The U.S. Department of Energy is starting a battery recycling research and development (R&D) center, aiming to reduce its reliance on an external supply of critical minerals such as cobalt and lithium as America’s dependence on foreign sources of essential materials undermines the energy security and national security.
The goal of the Department of Energy is to develop technologies to profitably capture 90 percent of all lithium-based battery in the U.S, for which they launched a Lithium-Ion Battery Recycling Prize. These lithium-ion batteries are collected and recycled at a rate of less than five percent.
The recycling contest will confer cash prizes of a total of $5.5 million to contestants, and those can find the creative solutions to collecting, storing, and transporting of the discarded lithium-ion batteries for recycling.
The department has decided to invest a sum of $15 million in a Lithium Battery R&D Recycling Center, and it will be a cost-effective recycling process to recover lithium battery materials.
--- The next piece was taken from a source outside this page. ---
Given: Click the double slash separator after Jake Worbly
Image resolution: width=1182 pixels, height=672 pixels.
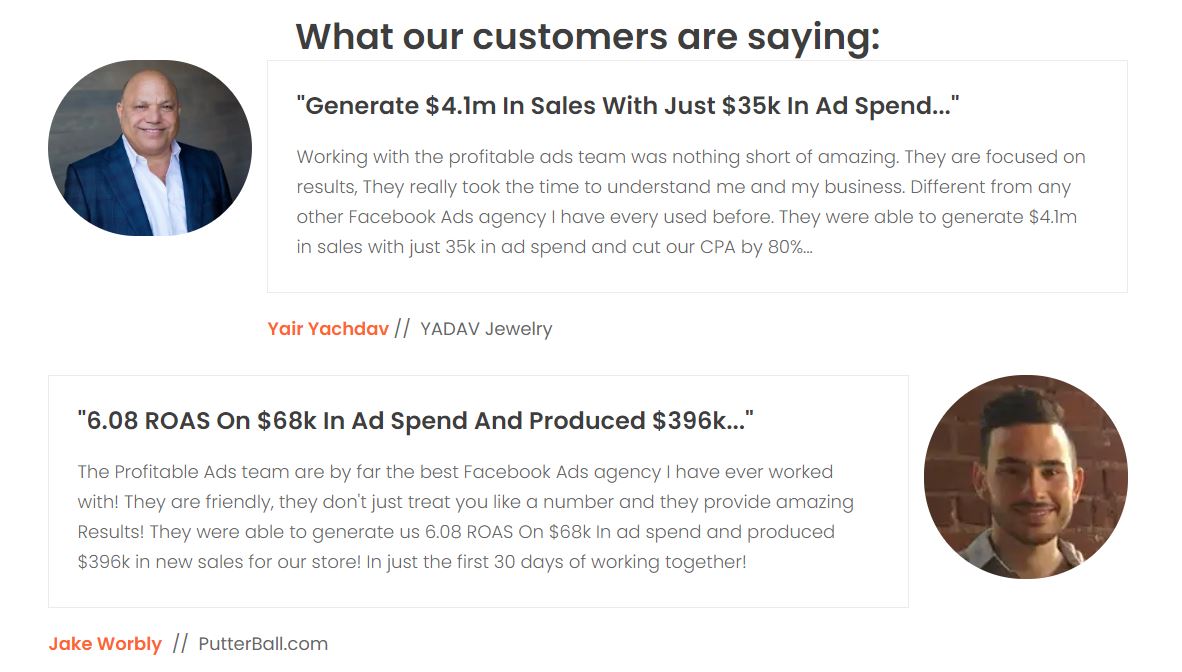Looking at the screenshot, I should click(180, 643).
It will help the U.S. to grow globally in the competitive recycling industry. This center will be point by Argonne National Laboratory with the National Renewable Energy Laboratory and Oak Ridge National Laboratory, which will be closed-loop recycling for lithium-ion batteries.
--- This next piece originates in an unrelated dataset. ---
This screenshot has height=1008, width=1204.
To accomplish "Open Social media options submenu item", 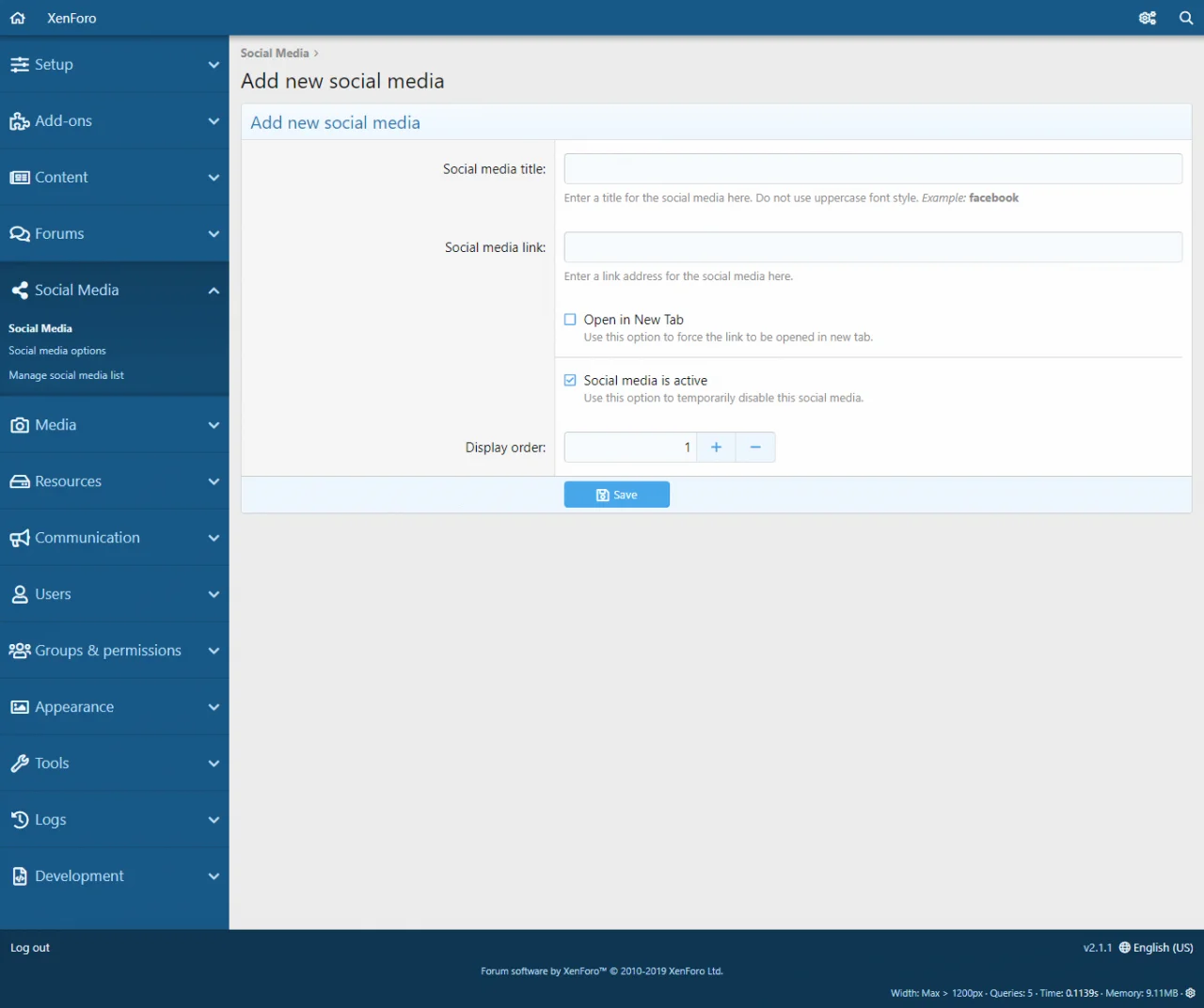I will [57, 351].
The R&D center and the prize will be able to reclaim and recycle critical materials, like cobalt and lithium from lithium-based battery technology used in consumer electronics, energy storage, defense, and transportation applications. Modeling and analysis tools are generated and used for helping a direct an efficient path of R&D and validating the work performed within the center. However, critical materials such as lithium and cobalt are costly and dependent on foreign sources for production.
The Democratic Republic of the Congo produces more than 60 percent of cobalt globally and is the world’s highest producer of cobalt and mines. Africa recently declared the mineral a “strategic” commodity and also raised royalty rates for mining companies. According to the U.S. Geological Survey’s Mineral Commodity, the world’s largest producers of lithium are Australia, Chile, and Argentina.